Do any Mavs fans know if they're planning to start both guys?

PG Kidd
SG Howard
SF Marion
PF Dirk
C Damp
--------------
PG JJ
SG Terry
SF Matt Carroll
PF Tim Thomas
C Drew Gooden
--------------
G Quintin Ross
F Kris Humphries

Is that basically going to be the active roster with everyone healthy?


----------



## LionOfJudah (May 27, 2003)

I can't wait to see our roster full strength this season. No telling how long it will take them to get synced but I expect good things. Just too much talent between Kidd, Marion, Howard and Dirk for our starting 5 not to be amongst the best in the league.


----------



## LionOfJudah (May 27, 2003)

I've heard they are planning on having Marion at 3 and Howard at the 2. The bigger discussion earlier in the offseason was who was going to start at center. Most likely Damp but I could see Gooden possibly starting a few games here and there to shake things up since Damp is only productive every so often.


----------



## shoop da whoop (Jul 6, 2006)

That's what they said on NBA TV. They expect us to start Howard at the 2, Marion at the 3 and Damp stating at center sharing minutes with Drew Gooden. I wonder how the transition to the shooting guard position with effect Howard?


----------



## LionOfJudah (May 27, 2003)

shoop da whoop said:


> That's what they said on NBA TV. They expect us to start Howard at the 2, Marion at the 3 and Damp stating at center sharing minutes with Drew Gooden. I wonder how the transition to the shooting guard position with effect Howard?

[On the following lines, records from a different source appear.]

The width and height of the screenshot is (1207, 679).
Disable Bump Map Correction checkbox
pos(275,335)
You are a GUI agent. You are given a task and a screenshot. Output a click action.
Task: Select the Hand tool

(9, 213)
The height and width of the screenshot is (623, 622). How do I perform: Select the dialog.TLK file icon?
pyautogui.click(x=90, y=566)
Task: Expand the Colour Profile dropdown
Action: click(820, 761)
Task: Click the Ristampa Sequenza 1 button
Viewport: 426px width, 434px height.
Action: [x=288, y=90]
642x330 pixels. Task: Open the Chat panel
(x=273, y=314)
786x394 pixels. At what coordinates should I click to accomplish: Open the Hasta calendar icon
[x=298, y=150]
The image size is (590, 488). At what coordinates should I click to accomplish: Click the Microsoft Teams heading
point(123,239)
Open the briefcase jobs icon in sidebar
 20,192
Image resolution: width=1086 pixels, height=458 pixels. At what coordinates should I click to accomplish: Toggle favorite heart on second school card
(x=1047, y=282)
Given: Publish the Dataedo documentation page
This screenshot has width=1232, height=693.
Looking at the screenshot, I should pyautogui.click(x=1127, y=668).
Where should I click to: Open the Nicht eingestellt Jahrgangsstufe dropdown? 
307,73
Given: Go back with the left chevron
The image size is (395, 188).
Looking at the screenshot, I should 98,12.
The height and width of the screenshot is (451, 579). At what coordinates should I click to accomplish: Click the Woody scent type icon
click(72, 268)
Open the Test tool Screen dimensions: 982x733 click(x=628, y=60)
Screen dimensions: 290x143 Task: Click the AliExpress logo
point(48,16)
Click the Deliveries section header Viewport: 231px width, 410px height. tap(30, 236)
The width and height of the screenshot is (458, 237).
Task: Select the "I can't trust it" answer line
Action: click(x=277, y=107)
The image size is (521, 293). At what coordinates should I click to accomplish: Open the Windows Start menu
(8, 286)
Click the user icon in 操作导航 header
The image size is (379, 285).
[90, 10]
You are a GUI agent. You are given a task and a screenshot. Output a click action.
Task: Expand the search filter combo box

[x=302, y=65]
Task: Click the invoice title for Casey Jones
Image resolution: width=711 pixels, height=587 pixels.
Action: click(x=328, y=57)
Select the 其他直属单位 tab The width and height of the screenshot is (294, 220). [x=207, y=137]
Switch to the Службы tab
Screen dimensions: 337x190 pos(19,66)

Defensively it should be fine until the other team goes small. Offensively, he hasn't developed into an elite threat yet. I just hope to see the kid we had before he got resigned and was hampered by injuries. He was much more aggressive rebounding on both sides of the floor and made good things happen on offense by busting his ***.


----------



## VeN (May 10, 2005)

i heard about 2 weeks ago that gooden was starting, when did that change


----------



## LionOfJudah (May 27, 2003)

VeN said:


> i heard about 2 weeks ago that gooden was starting, when did that change


The back and forth has me thinking it's going to depend on the matchup more than anything. Which is exactly what it should be until there's a good enough chemistry between 5 guys to do otherwise.


----------



## shoop da whoop (Jul 6, 2006)

I expect for Gooden to be starting eventually in the season. But Damp is most likely gonna be the starter for at least the beginning of the season.


----------